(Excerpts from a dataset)
== Segment start ==
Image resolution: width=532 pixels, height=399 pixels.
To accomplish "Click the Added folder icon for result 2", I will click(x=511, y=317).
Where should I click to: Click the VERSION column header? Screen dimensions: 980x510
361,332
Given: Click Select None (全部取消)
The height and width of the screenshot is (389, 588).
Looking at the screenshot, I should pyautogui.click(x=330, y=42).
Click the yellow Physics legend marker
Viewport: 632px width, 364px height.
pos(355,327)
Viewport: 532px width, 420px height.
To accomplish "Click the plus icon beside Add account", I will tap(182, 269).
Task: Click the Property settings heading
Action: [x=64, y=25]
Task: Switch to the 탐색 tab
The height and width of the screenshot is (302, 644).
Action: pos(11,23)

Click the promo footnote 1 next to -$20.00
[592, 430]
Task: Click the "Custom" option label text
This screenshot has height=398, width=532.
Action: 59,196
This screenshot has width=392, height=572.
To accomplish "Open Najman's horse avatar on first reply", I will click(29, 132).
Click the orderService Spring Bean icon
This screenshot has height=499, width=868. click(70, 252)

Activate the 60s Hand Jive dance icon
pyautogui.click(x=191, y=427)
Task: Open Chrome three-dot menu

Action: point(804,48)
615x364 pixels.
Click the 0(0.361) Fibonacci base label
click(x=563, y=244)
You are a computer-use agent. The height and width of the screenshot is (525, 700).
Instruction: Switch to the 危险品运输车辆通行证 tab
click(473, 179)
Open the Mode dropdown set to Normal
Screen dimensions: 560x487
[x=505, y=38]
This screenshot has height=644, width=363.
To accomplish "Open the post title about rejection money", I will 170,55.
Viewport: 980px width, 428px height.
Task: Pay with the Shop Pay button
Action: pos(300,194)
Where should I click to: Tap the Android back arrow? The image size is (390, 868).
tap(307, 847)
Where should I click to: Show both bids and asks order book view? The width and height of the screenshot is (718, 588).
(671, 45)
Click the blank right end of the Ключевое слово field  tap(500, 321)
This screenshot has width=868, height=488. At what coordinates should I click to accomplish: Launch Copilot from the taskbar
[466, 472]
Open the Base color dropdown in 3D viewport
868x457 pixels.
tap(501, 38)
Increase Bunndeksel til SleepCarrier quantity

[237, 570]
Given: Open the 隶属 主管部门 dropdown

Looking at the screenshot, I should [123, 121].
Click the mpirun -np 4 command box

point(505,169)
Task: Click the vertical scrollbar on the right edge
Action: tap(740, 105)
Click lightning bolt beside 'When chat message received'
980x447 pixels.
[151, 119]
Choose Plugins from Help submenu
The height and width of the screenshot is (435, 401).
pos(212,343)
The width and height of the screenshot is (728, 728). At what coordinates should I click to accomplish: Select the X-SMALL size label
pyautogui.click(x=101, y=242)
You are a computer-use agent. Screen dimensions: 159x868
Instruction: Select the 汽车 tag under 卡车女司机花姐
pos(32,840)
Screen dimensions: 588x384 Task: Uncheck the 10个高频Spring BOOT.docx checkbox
== Segment end ==
[WHAT THE TASK ASKS]:
Retype, exactly and in full, the lines above from the one containing "Click the yellow Physics legend marker" through the one containing "This screenshot has height=644, width=363.".

[ANSWER TO THIS EXERCISE]:
Click the yellow Physics legend marker
Viewport: 632px width, 364px height.
pos(355,327)
Viewport: 532px width, 420px height.
To accomplish "Click the plus icon beside Add account", I will tap(182, 269).
Task: Click the Property settings heading
Action: [x=64, y=25]
Task: Switch to the 탐색 tab
The height and width of the screenshot is (302, 644).
Action: pos(11,23)

Click the promo footnote 1 next to -$20.00
[592, 430]
Task: Click the "Custom" option label text
This screenshot has height=398, width=532.
Action: 59,196
This screenshot has width=392, height=572.
To accomplish "Open Najman's horse avatar on first reply", I will click(29, 132).
Click the orderService Spring Bean icon
This screenshot has height=499, width=868. click(70, 252)

Activate the 60s Hand Jive dance icon
pyautogui.click(x=191, y=427)
Task: Open Chrome three-dot menu

Action: point(804,48)
615x364 pixels.
Click the 0(0.361) Fibonacci base label
click(x=563, y=244)
You are a computer-use agent. The height and width of the screenshot is (525, 700).
Instruction: Switch to the 危险品运输车辆通行证 tab
click(473, 179)
Open the Mode dropdown set to Normal
Screen dimensions: 560x487
[x=505, y=38]
This screenshot has height=644, width=363.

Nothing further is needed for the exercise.